DATA RECORDS —
-----
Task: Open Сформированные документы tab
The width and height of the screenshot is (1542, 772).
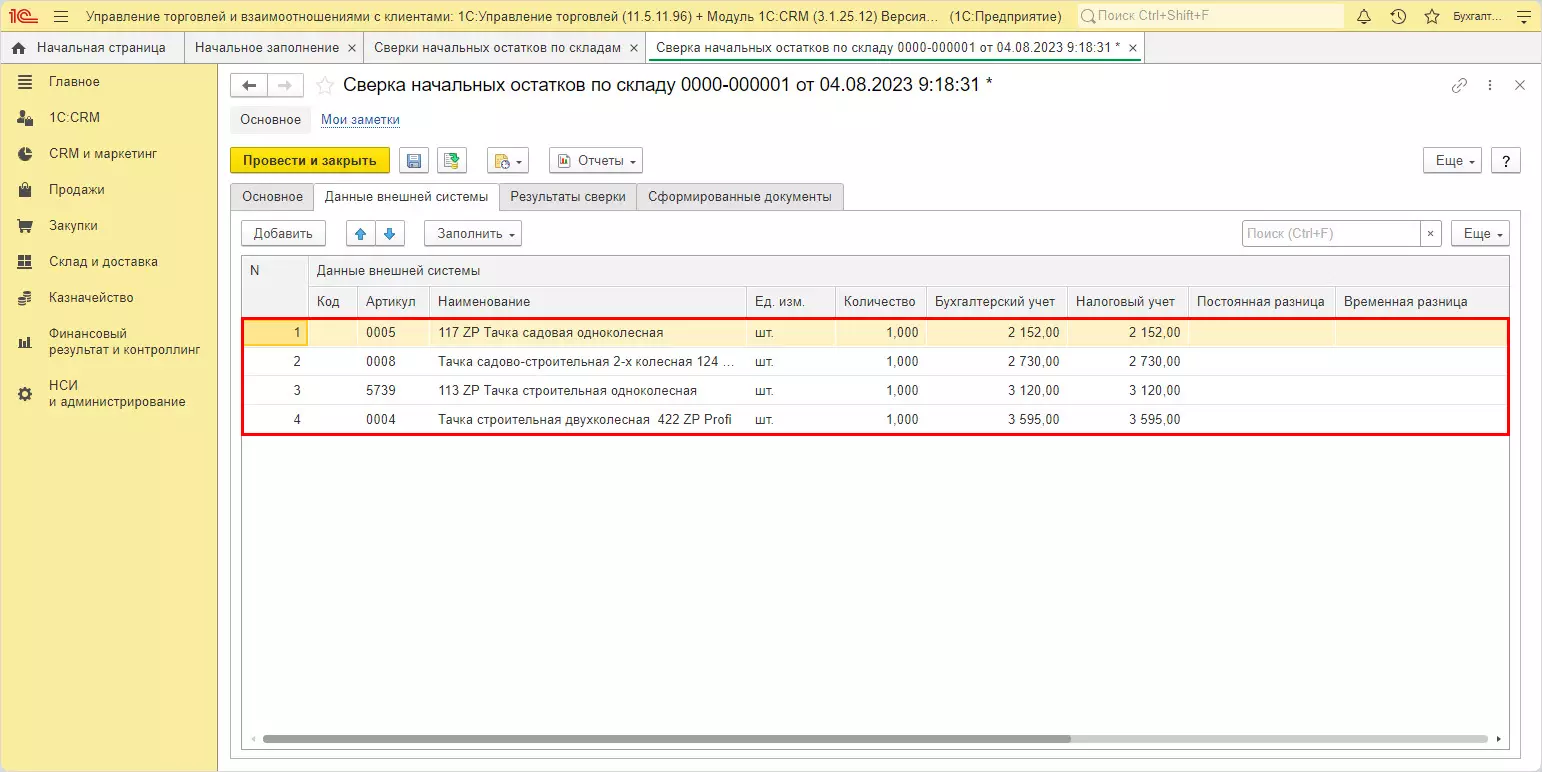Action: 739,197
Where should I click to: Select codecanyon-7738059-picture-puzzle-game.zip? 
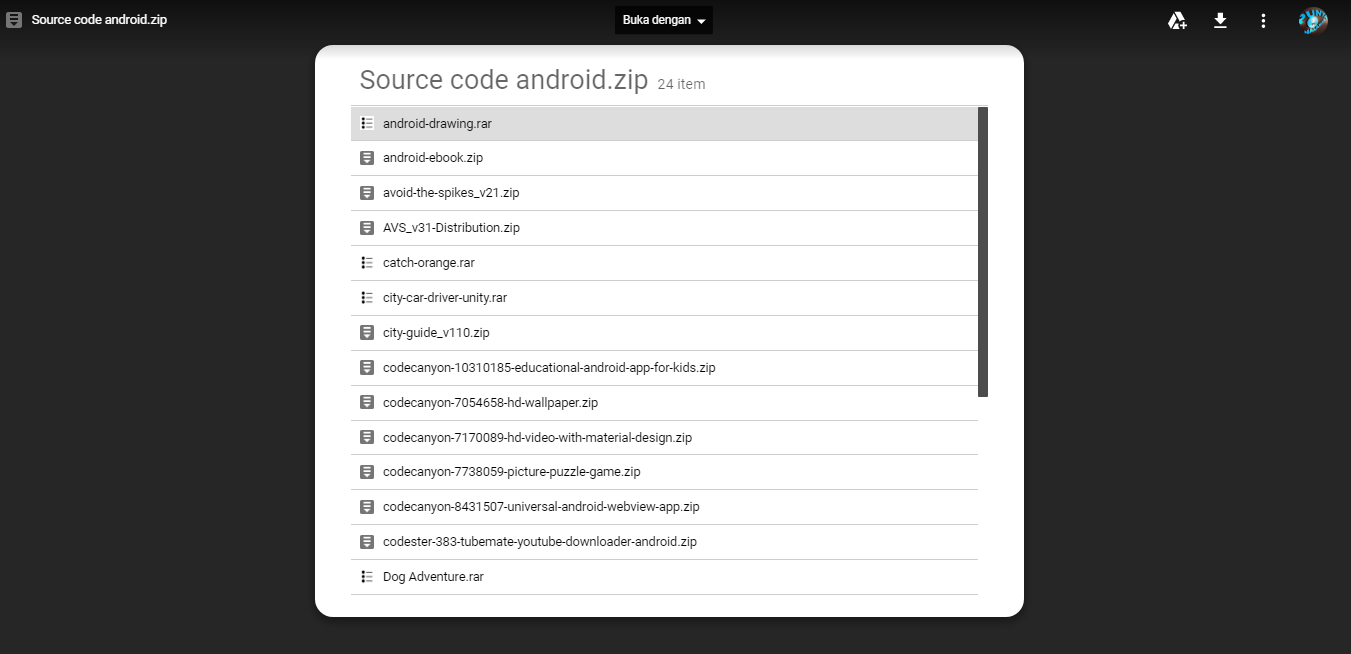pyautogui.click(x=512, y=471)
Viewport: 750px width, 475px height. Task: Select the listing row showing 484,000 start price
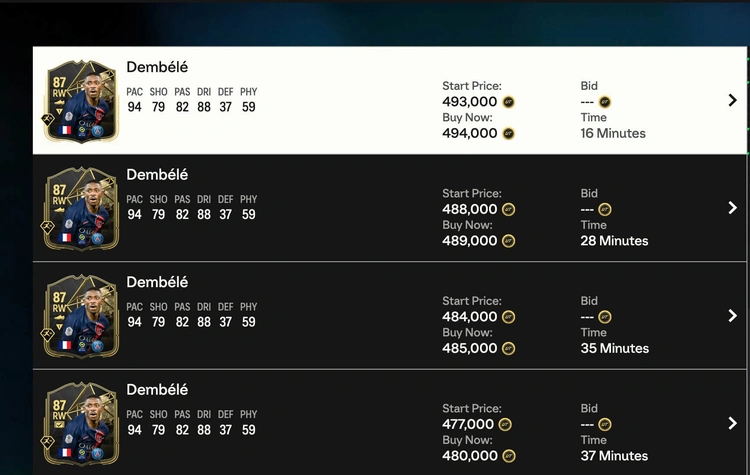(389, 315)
-----
TASK — Collect every line of the rows above that contains the word "Select", matching its capitalization exactly.

WRITTEN RESPONSE —
Where should I click to: Select codecanyon-7738059-picture-puzzle-game.zip? 
Viewport: 750px width, 475px height. Task: Select the listing row showing 484,000 start price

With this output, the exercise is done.